Bing SEO: low cost, quick results, but obvious ceiling
The advantage of this route is that it is cheap and fast. The technical foundation of most Taiwan B2B websites is adjusted for Google, and Bing has been neglected all year round: Bing Webmaster Tools is not submitted, IndexNow is not connected, robots and sitemap are not friendly enough to Bing crawlers. Completing these is mostly a one-time project. A large number of pages can be re-entered into the Bing index in a few days to two weeks, and you can go from "not being found in ChatGPT at all" to "at least getting into the candidate list". But the ceiling is obvious: being searchable does not mean being cited. When five or six pages of the same question are captured at the same time, ChatGPT will only pick one or two of the best sentences and put them into the answer. After the technology is completed, it will be handed over to the content whether it can be cited.
Content: High cost and compound interest will determine whether you are "that quoted sentence"
Content is expensive and requires continuous investment. What it wants is not more words, but words that are easier to extract: put the conclusion at the beginning of the paragraph, only talk about one thing in a paragraph, and put numbers and situations into sentences, so that the machine can safely quote a sentence without having to read the entire text. This way of writing is also more readable to human readers, but its real recipient is the model responsible for extracting the answer.

The returns on content compound. An article with a clean structure and an answer to a certain sub-question will be repeatedly included in different related questions; as the number of citations accumulates, the model's trust in the brand on this topic will also increase. When we built a GEO content engine for our clients, we saw it very clearly: in the same domain, pages written in extractable format are often cited several times more often than long articles in the old format, even if the two have similar rankings in Bing.
Costs and Returns: How to Match the Timeline
- Days 0 to 30: Completing Bing searchability is low cost and is a prerequisite. If you don’t do this, it will all be in vain.
- Days 30 to 90: Improve intent sub-questions, rewrite existing pages into extractable structures, or fill gaps in content
- Continuing after: Use Brand Radar to track actual citations, see which issues have not been solved, and come back to feed content
Pages that Bing cannot see, no matter how well written they are, are just isolated islands for people to see, and they will never be able to get answers from AI.

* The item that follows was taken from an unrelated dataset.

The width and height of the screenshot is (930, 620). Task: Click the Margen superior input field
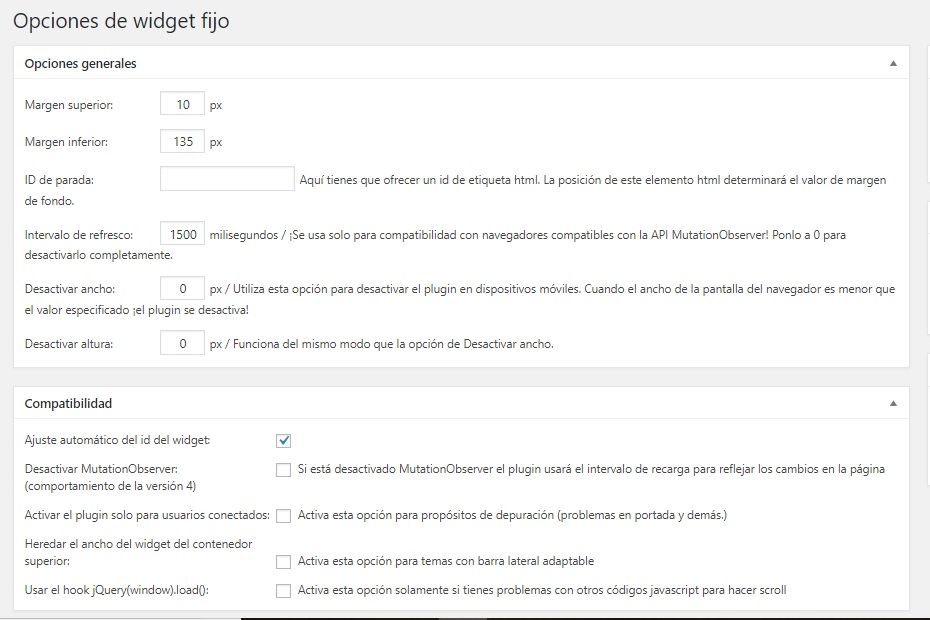[x=182, y=104]
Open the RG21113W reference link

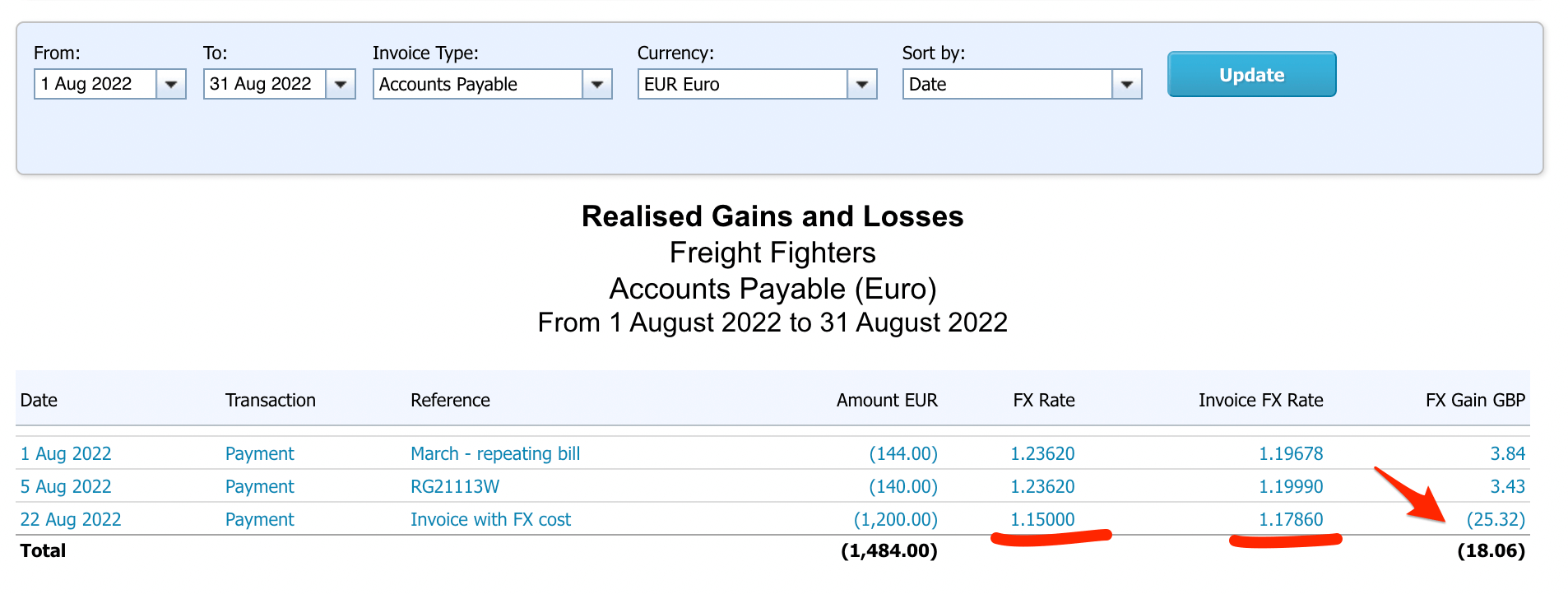click(x=455, y=487)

So which side should you vote for first?
The order is clear: first use a small cost to repair Bing's searchability, which is a one-time prerequisite; then put the main budget on content compound interest, because that is the link that determines whether to be cited or not. The most expensive mistake is to do the opposite - spending resources to produce beautiful content, but Bing cannot see it at all, which is equivalent to printing a whole batch of flyers and locking them in the warehouse.
If you want to know what your page looks like now in the eyes of Bing and ChatGPT, whether the gap is stuck in retrieval or selection, you can make an appointment for a 30-minute GEO diagnosis, and we will directly dismantle the two sections of your funnel to show you.